Manny V. Pangilinan, a Filipino businessman, shared on Twitter that it had returned to Manila from Tokyo, but the plane had to return to Haneda Airport due to “radar and navigation facilities at NAIA being down.”

“Six hours of useless flying,” he said. “The inconvenience for travelers and the losses for tourism and business are horrendous.” His plane finally landed in Manila at 11 pm local time, Pangilinan said.

The student Xavier Fernández was one of the thousands affected by the interruptions of the New Year’s flight. He spent hours on the phone with United Airlines and other airlines to rebook his flight to San Francisco at a later date. “It’s been an absolute nightmare,” he told CNN, adding that he had been at the airport for more than 10 hours.

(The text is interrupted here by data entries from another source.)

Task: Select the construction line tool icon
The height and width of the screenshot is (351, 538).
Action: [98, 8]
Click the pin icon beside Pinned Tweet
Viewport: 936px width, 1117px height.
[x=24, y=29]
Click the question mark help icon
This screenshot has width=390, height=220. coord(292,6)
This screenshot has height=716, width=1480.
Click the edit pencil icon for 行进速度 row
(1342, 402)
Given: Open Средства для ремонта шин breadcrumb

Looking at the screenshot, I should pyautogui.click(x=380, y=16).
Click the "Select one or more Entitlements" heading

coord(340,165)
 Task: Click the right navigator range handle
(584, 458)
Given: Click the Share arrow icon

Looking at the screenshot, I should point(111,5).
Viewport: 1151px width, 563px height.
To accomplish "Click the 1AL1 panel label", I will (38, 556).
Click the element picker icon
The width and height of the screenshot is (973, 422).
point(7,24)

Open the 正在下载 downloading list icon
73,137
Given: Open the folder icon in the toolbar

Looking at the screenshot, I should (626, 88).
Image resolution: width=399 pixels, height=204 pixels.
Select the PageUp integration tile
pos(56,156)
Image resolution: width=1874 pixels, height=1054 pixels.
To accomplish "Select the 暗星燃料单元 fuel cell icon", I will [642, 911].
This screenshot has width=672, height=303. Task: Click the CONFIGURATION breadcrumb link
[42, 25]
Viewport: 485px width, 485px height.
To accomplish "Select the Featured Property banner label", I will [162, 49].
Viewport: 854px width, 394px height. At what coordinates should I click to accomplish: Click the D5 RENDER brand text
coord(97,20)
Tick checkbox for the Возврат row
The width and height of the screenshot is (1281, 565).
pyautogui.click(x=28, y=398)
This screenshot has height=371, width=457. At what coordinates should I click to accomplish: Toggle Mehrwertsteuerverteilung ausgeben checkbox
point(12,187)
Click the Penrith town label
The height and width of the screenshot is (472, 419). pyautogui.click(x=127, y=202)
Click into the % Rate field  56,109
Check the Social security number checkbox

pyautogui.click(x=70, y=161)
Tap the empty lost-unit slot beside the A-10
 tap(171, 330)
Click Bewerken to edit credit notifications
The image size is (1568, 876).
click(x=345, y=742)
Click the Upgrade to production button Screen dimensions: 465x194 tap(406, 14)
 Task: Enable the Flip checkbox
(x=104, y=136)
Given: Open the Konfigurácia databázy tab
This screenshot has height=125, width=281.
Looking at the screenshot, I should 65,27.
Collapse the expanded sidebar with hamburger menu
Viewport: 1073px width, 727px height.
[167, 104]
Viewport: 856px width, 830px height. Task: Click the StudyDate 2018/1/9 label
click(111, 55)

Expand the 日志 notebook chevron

Fernandez also said that there were other passengers who had boarded their plane on Sunday morning before the power outages were announced and who eventually had to disembark from their planes after waiting several hours to board.

The large-scale flight disruptions come amid a busy annual year-end travel period in the Philippines, in which large numbers of foreign tourists and foreign nationals fly into the country from abroad to mark Christmas and the New Year. New, some of the most important festivities in the country. . celebrations.

Fernández had been in Manila to celebrate Christmas and the New Year with his family.

“Literally the worst way to start the year,” he said of the episode.

The Año Nuevo airport crisis also drove many Filipinos working abroad off their flights to destinations like Hong Kong and Singapore.

Nora Dela Cruz, a domestic worker, told CNN her job was “now in limbo” after she was unable to return to Hong Kong on Sunday. She, along with other women who work in the industry, were “unloaded” due to the delays, she said.